Now, as any Deadhead or any person whatsoever in the know surrounding this project will readily tell you, the mission statement of Grateful Dead Origins was a little unusual, a little particular. It is to Miskiewicz’ credit, then, that he acknowledges this in the outplay of the “plot,” and doesn’t strive to write a story, per se, but rather relate the Grateful Dead story. GDO is undeniably a music-lover’s work, free of, say, long escapades with groupies or mind-expanding drug binges out in the wilderness (ok there is one of those, to be fair). All in all, there’s very little content to Grateful Dead Origins that doesn’t seem to directly represent a benchmark moment of the band’s growth or the immortalization of their identity. 

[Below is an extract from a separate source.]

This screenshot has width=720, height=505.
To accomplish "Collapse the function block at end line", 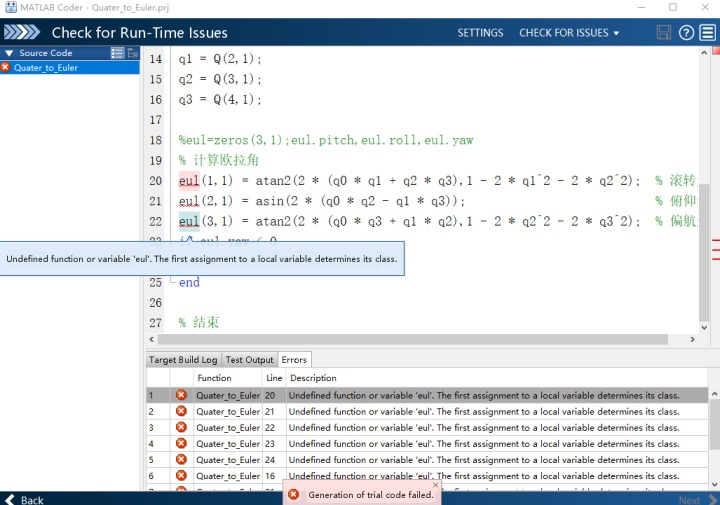I will coord(172,281).
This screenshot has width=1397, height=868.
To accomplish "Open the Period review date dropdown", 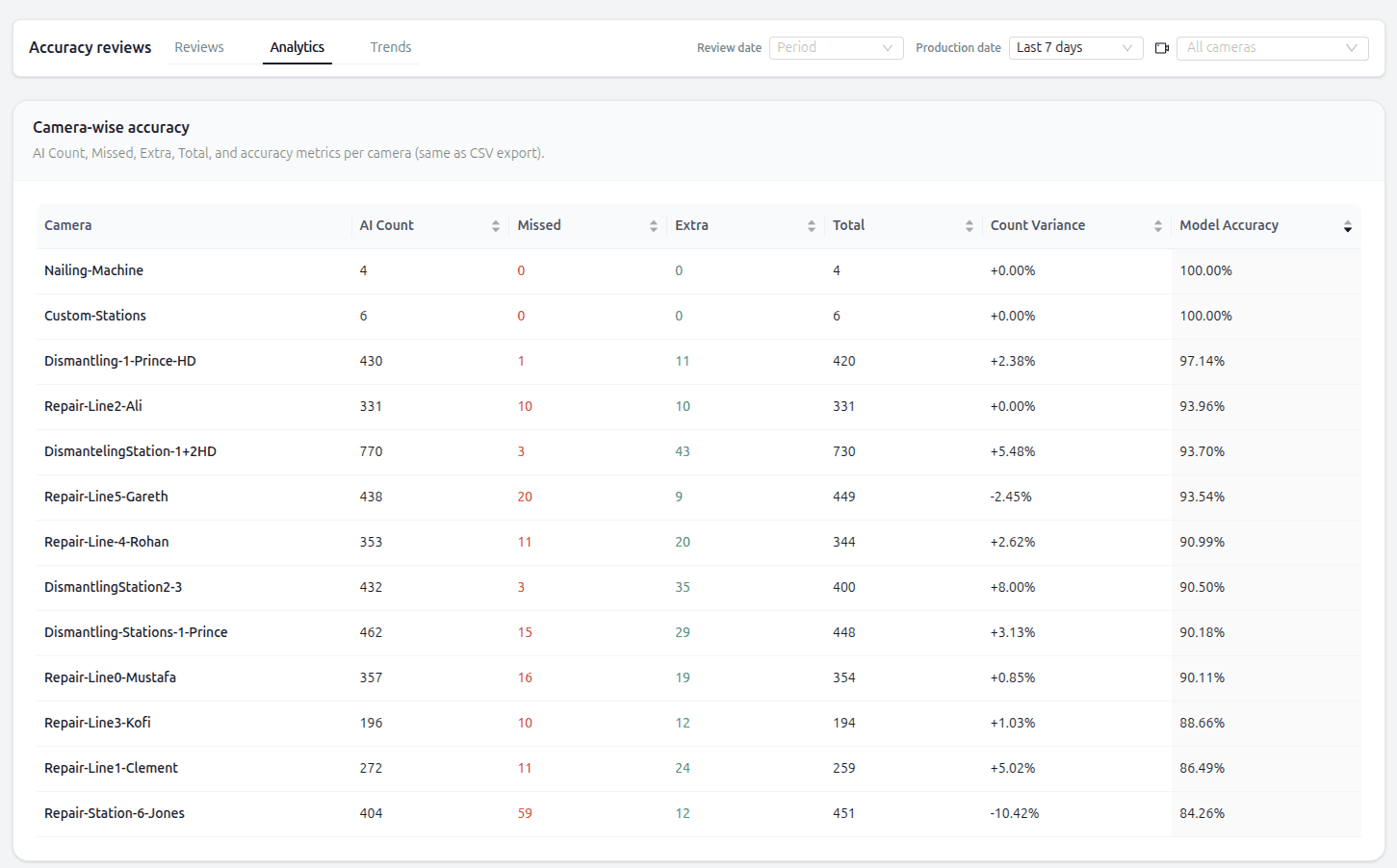I will 835,46.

The book, in its opening chapter, makes expedited progress toward a meeting of Jerry Garcia and Phil Lesh. Jerry Garcia is the Grateful Dead’s lead guitarist and co-lead-singer and Phil Lesh, at this time, is a nerdy classical trumpeter whom Garcia convinces to switch instruments with the pithy command of “Listen man… you’re gonna play bass in my band” (at this time Lesh had never picked up a bass). His reasoning for kicking out his current one, Dana Morgan, is “(He) is a great guy, but he isn’t really a musician” [1]. With the help of this exchange, which takes place after a Warlocks concert (a band that would change its name to Grateful Dead partly on account of another band being called The Warlocks on the East Coast), Miskiewicz projects the quality of Jerry Garcia as being driven, perfectionistic and of putting the music above all else in life, an illuminating angle and a refreshing endorsement of the art itself amidst all the unflagging stereotyping of hippies as lazy or airheaded.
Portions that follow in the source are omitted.